■ **Work order**: Find the line in the entries below that contains "Image resolution: width=611". Repeat it exactly, and every line after it through the line that contains "is (436, 268).".

(Saved data entries)
◆ ◆ ◆ ◆

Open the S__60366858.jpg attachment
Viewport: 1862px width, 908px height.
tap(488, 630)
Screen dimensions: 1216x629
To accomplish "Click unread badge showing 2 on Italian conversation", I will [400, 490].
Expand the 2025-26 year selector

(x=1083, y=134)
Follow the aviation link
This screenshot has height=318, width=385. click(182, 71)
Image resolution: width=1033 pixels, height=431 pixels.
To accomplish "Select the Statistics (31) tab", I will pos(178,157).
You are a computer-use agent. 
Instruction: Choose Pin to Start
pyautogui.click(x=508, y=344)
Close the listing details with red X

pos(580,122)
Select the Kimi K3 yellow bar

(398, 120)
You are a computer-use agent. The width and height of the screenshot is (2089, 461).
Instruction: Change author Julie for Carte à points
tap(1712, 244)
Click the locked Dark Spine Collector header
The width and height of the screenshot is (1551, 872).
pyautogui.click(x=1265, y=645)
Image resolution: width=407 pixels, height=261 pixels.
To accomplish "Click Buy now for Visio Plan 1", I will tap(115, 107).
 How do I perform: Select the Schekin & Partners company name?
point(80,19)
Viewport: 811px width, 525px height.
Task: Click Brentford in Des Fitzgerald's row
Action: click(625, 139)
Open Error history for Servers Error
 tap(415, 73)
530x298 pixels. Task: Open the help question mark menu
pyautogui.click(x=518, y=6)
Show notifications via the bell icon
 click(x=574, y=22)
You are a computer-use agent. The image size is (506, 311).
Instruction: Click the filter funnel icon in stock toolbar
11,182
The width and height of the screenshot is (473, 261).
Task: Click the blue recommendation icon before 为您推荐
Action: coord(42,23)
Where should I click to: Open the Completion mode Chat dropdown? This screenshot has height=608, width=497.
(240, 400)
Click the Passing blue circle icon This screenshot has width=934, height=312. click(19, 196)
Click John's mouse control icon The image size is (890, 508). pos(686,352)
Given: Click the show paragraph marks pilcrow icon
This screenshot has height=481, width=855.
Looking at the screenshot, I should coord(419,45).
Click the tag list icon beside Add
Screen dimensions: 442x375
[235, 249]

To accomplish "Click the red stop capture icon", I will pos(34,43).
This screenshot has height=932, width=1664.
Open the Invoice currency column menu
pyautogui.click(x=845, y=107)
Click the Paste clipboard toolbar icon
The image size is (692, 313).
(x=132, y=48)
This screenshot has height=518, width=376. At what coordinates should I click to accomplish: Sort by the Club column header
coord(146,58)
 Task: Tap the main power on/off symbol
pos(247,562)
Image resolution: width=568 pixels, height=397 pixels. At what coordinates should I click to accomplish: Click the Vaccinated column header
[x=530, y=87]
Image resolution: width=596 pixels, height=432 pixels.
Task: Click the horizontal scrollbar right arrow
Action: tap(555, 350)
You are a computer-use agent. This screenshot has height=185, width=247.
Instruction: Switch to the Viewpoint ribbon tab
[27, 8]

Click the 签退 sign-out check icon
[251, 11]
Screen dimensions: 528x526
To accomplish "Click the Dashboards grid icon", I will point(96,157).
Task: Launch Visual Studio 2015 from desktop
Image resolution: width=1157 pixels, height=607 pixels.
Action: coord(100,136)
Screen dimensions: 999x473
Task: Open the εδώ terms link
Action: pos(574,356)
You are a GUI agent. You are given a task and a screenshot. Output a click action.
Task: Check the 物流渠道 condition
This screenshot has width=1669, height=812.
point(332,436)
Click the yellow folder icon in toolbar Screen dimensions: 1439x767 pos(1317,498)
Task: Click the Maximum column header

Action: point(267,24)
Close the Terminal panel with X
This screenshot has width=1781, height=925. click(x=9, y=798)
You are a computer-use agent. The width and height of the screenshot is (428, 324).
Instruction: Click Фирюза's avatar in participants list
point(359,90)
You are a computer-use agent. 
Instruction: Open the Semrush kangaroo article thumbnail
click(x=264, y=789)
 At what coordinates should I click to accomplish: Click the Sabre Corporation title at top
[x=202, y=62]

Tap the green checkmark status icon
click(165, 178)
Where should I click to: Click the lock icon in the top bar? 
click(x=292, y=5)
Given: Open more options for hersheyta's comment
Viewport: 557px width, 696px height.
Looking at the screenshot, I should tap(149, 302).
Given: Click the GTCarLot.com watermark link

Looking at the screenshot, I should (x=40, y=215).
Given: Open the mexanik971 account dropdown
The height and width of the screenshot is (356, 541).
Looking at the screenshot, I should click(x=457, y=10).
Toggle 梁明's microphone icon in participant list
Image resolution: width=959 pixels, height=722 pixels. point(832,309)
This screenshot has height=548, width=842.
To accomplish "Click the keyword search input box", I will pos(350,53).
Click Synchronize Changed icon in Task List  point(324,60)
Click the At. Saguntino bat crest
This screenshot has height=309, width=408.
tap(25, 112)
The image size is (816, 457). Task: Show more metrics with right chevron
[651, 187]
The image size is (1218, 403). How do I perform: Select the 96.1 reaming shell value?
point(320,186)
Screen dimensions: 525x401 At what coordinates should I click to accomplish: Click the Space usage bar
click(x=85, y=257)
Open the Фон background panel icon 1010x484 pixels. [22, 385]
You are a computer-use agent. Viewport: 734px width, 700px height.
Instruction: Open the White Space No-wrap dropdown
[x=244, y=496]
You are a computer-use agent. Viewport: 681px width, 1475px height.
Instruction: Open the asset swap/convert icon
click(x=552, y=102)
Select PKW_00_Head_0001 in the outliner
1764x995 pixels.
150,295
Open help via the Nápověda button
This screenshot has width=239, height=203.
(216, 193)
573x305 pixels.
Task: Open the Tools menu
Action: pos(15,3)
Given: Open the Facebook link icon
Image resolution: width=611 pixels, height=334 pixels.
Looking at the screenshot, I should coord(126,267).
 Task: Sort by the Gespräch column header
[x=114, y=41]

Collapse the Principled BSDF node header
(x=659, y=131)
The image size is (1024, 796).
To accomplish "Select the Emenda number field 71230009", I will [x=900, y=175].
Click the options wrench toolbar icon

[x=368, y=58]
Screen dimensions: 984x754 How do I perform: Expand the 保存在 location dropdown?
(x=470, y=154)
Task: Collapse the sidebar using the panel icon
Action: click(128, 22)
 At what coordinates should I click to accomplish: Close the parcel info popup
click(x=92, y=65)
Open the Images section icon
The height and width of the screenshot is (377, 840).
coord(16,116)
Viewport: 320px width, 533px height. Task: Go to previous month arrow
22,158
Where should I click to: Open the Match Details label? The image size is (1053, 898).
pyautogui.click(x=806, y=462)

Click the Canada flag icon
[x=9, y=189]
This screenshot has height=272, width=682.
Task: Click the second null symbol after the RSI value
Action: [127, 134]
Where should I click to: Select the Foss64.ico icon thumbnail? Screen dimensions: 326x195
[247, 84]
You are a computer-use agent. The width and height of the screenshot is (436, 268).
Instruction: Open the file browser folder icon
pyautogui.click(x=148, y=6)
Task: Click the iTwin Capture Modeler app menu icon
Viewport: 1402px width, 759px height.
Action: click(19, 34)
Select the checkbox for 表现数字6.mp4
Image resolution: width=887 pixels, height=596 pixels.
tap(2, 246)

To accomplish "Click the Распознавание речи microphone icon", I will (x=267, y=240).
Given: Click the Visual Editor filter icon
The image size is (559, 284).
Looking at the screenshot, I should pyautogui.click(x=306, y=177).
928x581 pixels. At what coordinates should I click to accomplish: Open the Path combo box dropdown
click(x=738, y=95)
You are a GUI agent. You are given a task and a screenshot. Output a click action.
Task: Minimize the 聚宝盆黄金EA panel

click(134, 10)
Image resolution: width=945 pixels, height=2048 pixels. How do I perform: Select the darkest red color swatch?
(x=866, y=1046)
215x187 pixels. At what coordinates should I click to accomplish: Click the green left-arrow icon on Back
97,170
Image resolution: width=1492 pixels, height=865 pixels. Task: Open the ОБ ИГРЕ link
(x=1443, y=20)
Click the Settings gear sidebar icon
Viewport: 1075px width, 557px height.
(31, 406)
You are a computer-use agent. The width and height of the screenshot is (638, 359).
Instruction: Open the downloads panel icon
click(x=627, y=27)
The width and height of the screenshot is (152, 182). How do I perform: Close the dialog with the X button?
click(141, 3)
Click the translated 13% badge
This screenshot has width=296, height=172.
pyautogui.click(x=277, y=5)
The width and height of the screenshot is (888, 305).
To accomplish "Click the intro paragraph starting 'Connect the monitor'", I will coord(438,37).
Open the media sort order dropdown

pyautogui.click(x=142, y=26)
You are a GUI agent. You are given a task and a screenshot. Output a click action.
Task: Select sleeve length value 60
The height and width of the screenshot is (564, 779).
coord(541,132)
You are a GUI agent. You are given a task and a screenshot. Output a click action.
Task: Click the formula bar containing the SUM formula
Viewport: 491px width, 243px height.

◆ ◆ ◆ ◆

■ **Task result**:
Image resolution: width=611 pixels, height=334 pixels.
Looking at the screenshot, I should coord(126,267).
 Task: Sort by the Gespräch column header
[x=114, y=41]

Collapse the Principled BSDF node header
(x=659, y=131)
The image size is (1024, 796).
To accomplish "Select the Emenda number field 71230009", I will [x=900, y=175].
Click the options wrench toolbar icon

[x=368, y=58]
Screen dimensions: 984x754 How do I perform: Expand the 保存在 location dropdown?
(x=470, y=154)
Task: Collapse the sidebar using the panel icon
Action: click(128, 22)
 At what coordinates should I click to accomplish: Close the parcel info popup
click(x=92, y=65)
Open the Images section icon
The height and width of the screenshot is (377, 840).
coord(16,116)
Viewport: 320px width, 533px height. Task: Go to previous month arrow
22,158
Where should I click to: Open the Match Details label? The image size is (1053, 898).
pyautogui.click(x=806, y=462)

Click the Canada flag icon
[x=9, y=189]
This screenshot has height=272, width=682.
Task: Click the second null symbol after the RSI value
Action: [127, 134]
Where should I click to: Select the Foss64.ico icon thumbnail? Screen dimensions: 326x195
[247, 84]
You are a computer-use agent. The width and height of the screenshot is (436, 268).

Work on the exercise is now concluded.